PyTorch Lightning

PyTorch Lightning is a high-level framework built on top of PyTorch that removes boilerplate from distributed training. It handles device placement, gradient synchronization, and checkpointing automatically — letting you focus on the model rather than the training loop. On TIR, a Training Cluster node comes pre-configured so you can start training immediately.

Environment

Cluster Setup

Pre-installed: CUDA, NCCL, PyTorch, and PyTorch Lightning are available in the TIR-provided image.
Single-node: PyTorch Lightning deployments on TIR run across multiple GPUs on a single node.

Connect to the Node

ssh $hostname

Shared Storage

Use the shared directory for datasets, checkpoints, and logs so data persists after the deployment ends:

/mnt/shared

Training Guide

Step 1: Install Dependencies

The TIR-provided image includes PyTorch Lightning. To install manually in a custom environment:

pip install lightning

Step 2: Define a LightningModule

Create a LightningModule encapsulating your model, loss, optimizer, and training logic:

import torch
import torch.nn as nn
import lightning as L


class SimpleModel(L.LightningModule):
    def __init__(self):
        super().__init__()
        self.layer = nn.Linear(10, 1)
        self.criterion = nn.MSELoss()

    def forward(self, x):
        return self.layer(x)

    def training_step(self, batch, batch_idx):
        inputs, targets = batch
        outputs = self(inputs)
        loss = self.criterion(outputs, targets)
        self.log("train_loss", loss, on_step=True, prog_bar=True)
        return loss

    def configure_optimizers(self):
        return torch.optim.SGD(self.parameters(), lr=0.01)

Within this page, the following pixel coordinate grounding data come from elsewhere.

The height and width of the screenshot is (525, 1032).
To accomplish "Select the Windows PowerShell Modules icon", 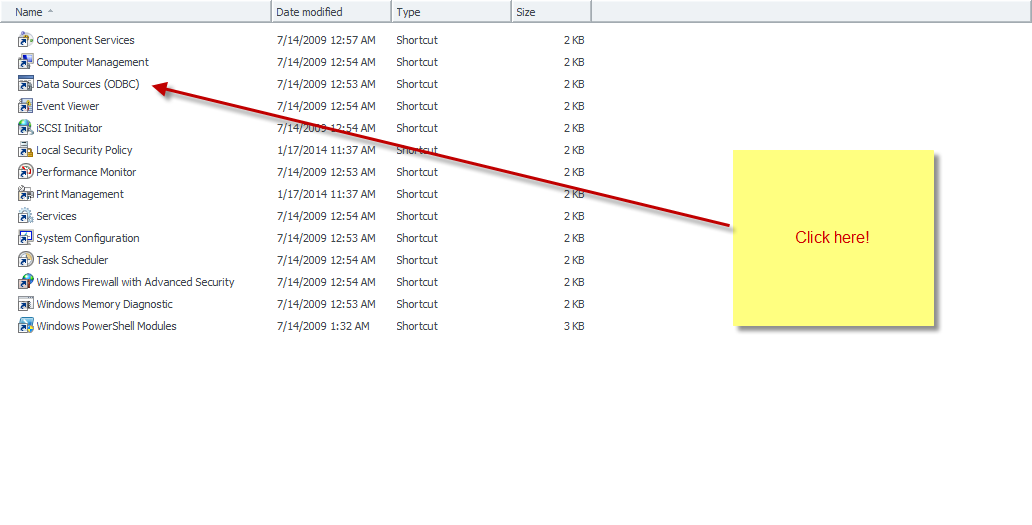I will click(26, 326).
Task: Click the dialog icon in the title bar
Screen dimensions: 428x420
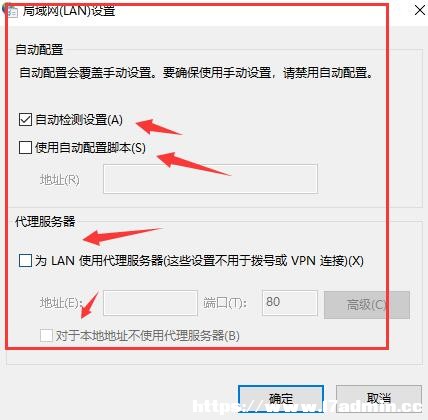Action: pos(10,10)
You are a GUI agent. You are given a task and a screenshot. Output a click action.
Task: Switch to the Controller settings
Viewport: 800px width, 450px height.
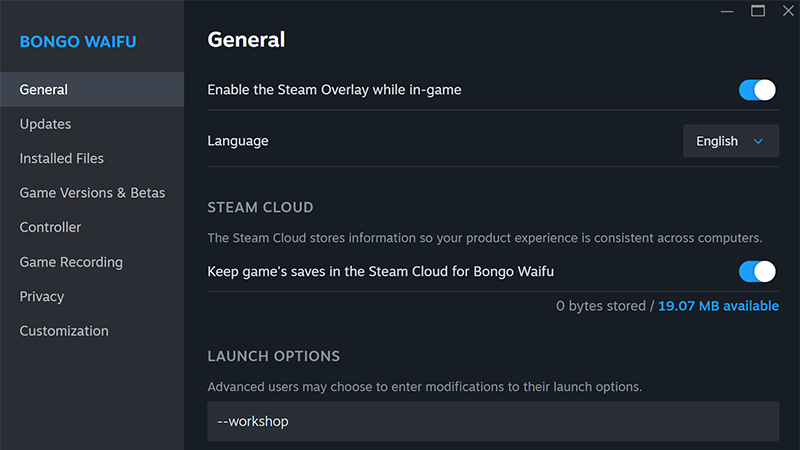50,227
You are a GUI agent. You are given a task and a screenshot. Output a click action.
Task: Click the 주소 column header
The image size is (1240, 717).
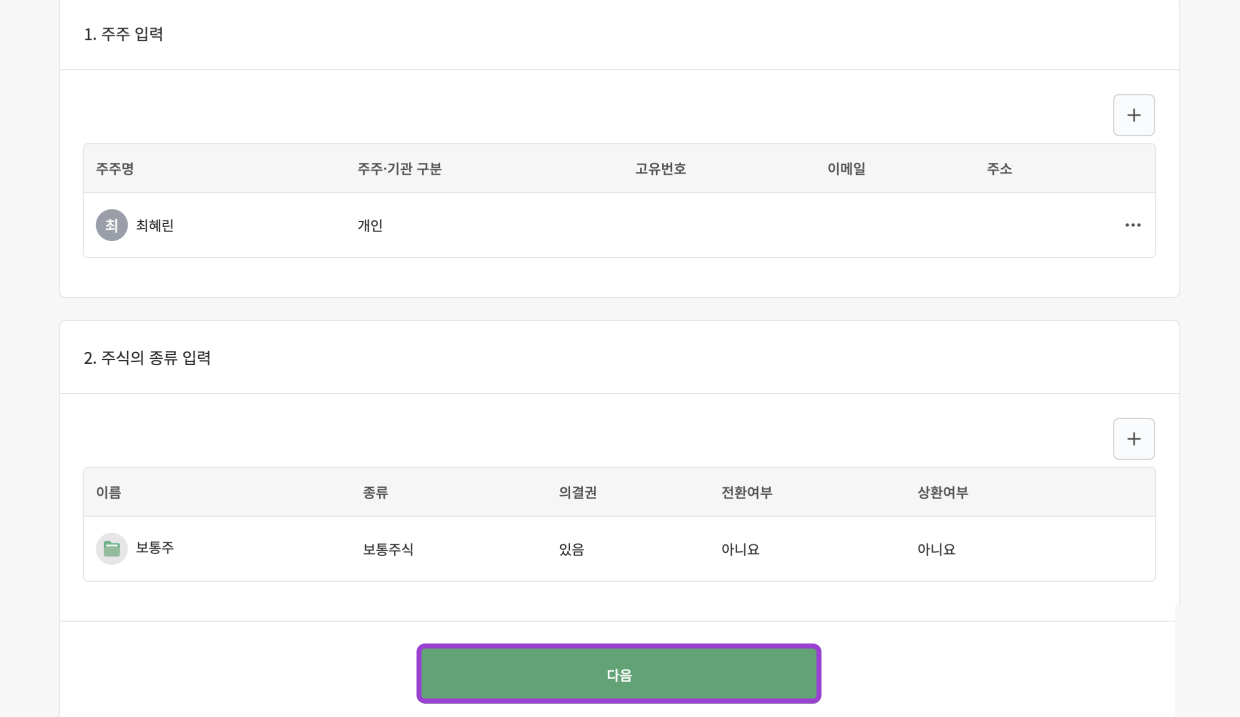(999, 168)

Step 3: Configure the Trainer

Set strategy="ddp" and devices to the number of GPUs on your node:

from torch.utils.data import DataLoader, TensorDataset

# Dummy dataset
dataset = TensorDataset(torch.randn(256, 10), torch.randn(256, 1))
dataloader = DataLoader(dataset, batch_size=32)

model = SimpleModel()

trainer = L.Trainer(
    accelerator="gpu",
    devices=8,          # Number of GPUs on the node
    strategy="ddp",
    num_nodes=1,
    max_epochs=10,
    default_root_dir="/mnt/shared/checkpoints",
)

trainer.fit(model, dataloader)

Step 4: Launch Training

python train.py

Lightning automatically uses all configured GPUs via torchrun internally when strategy="ddp" is set.

Data Management

Import Datasets

/mnt/shared/datasets

Save Checkpoints

Lightning saves checkpoints automatically to default_root_dir. To save manually:

trainer.save_checkpoint("/mnt/shared/checkpoints/model_final.ckpt")

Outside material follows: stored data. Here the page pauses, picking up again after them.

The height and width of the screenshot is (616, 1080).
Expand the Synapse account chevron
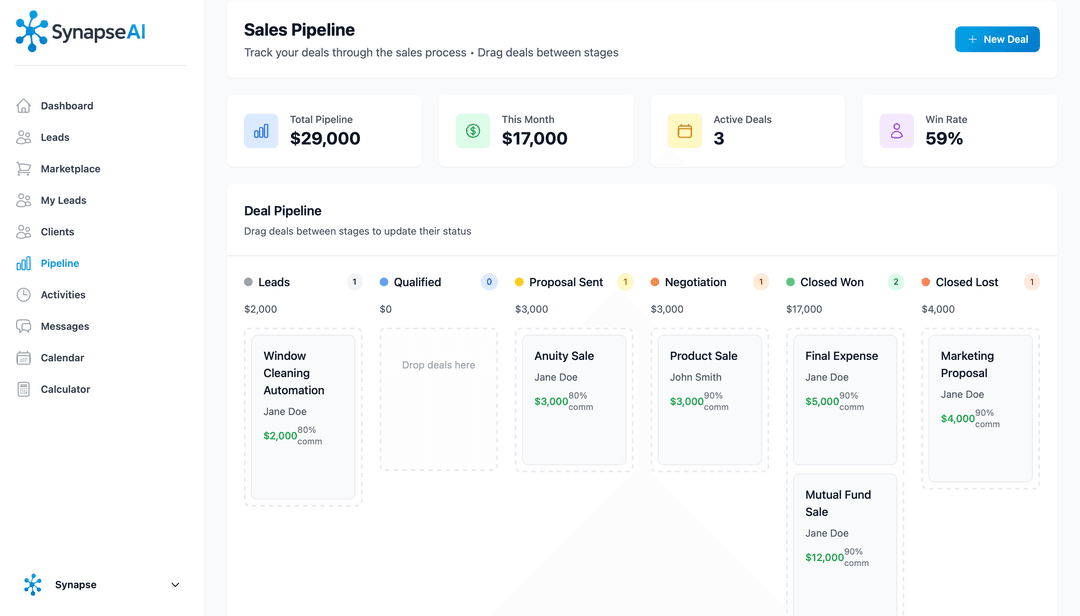tap(175, 584)
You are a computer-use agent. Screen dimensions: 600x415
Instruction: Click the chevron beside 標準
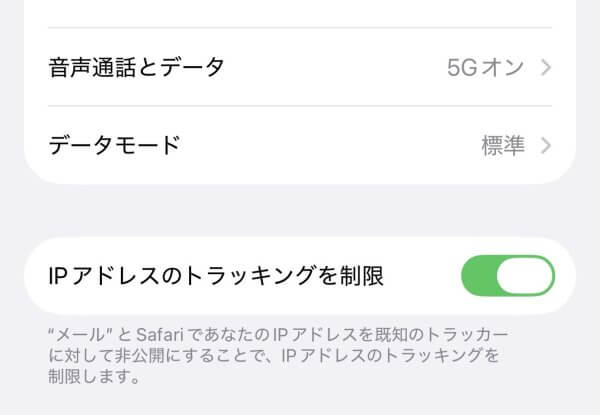click(546, 145)
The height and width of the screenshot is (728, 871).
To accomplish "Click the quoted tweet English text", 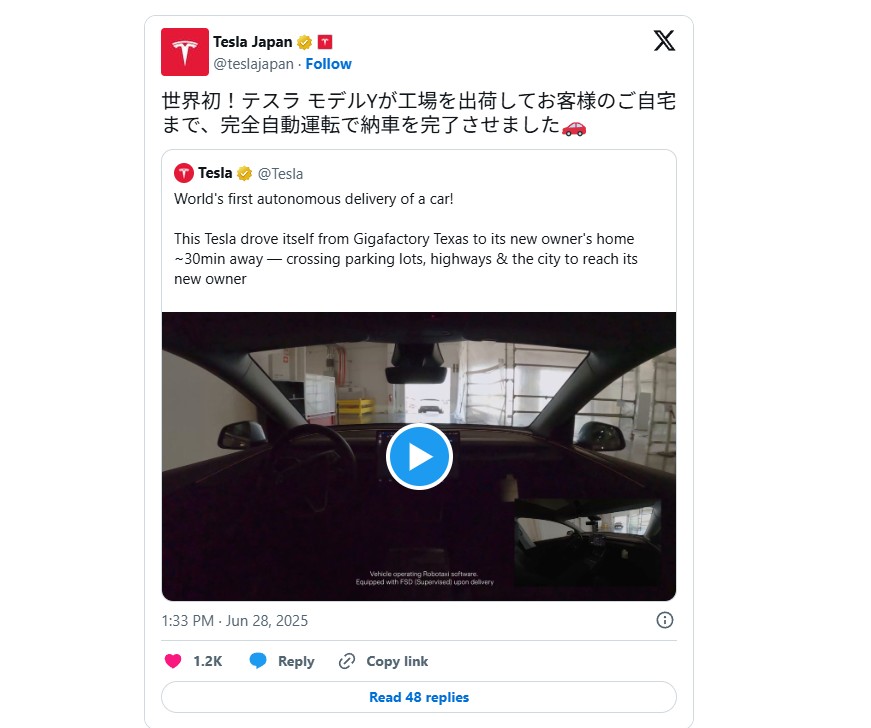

To resume from a checkpoint:

trainer.fit(model, dataloader, ckpt_path="/mnt/shared/checkpoints/model_final.ckpt")

Monitoring

TensorBoard

Lightning logs metrics to TensorBoard by default:

# On the worker node
tensorboard --logdir /mnt/shared/checkpoints/lightning_logs --port 6006

# On your local machine
ssh -L 6006:localhost:6006 $hostname

Weights & Biases

from lightning.pytorch.loggers import WandbLogger

logger = WandbLogger(project="lightning-training", save_dir="/mnt/shared/wandb")
trainer = L.Trainer(logger=logger, ...)

System Monitoring

nvidia-smi    # GPU utilization
htop          # CPU and memory
df -h         # Disk usage

Troubleshooting

Issue	Cause	Resolution
CUDA Out of Memory	Batch size too large for GPU memory	Reduce `batch_size` or enable `precision="16-mixed"` in Trainer
NCCL Initialization Error	Conflicting GPU processes	Kill orphaned processes: `sudo fuser -v /dev/nvidia*`
Disk Full	Checkpoints filling `/mnt/shared`	Delete old checkpoint files or adjust `save_top_k` in ModelCheckpoint
SSH Connection Failed	Port 22 not open in security group	Verify the attached security group allows inbound TCP on port 22

FAQ

Q: How do I enable mixed precision training?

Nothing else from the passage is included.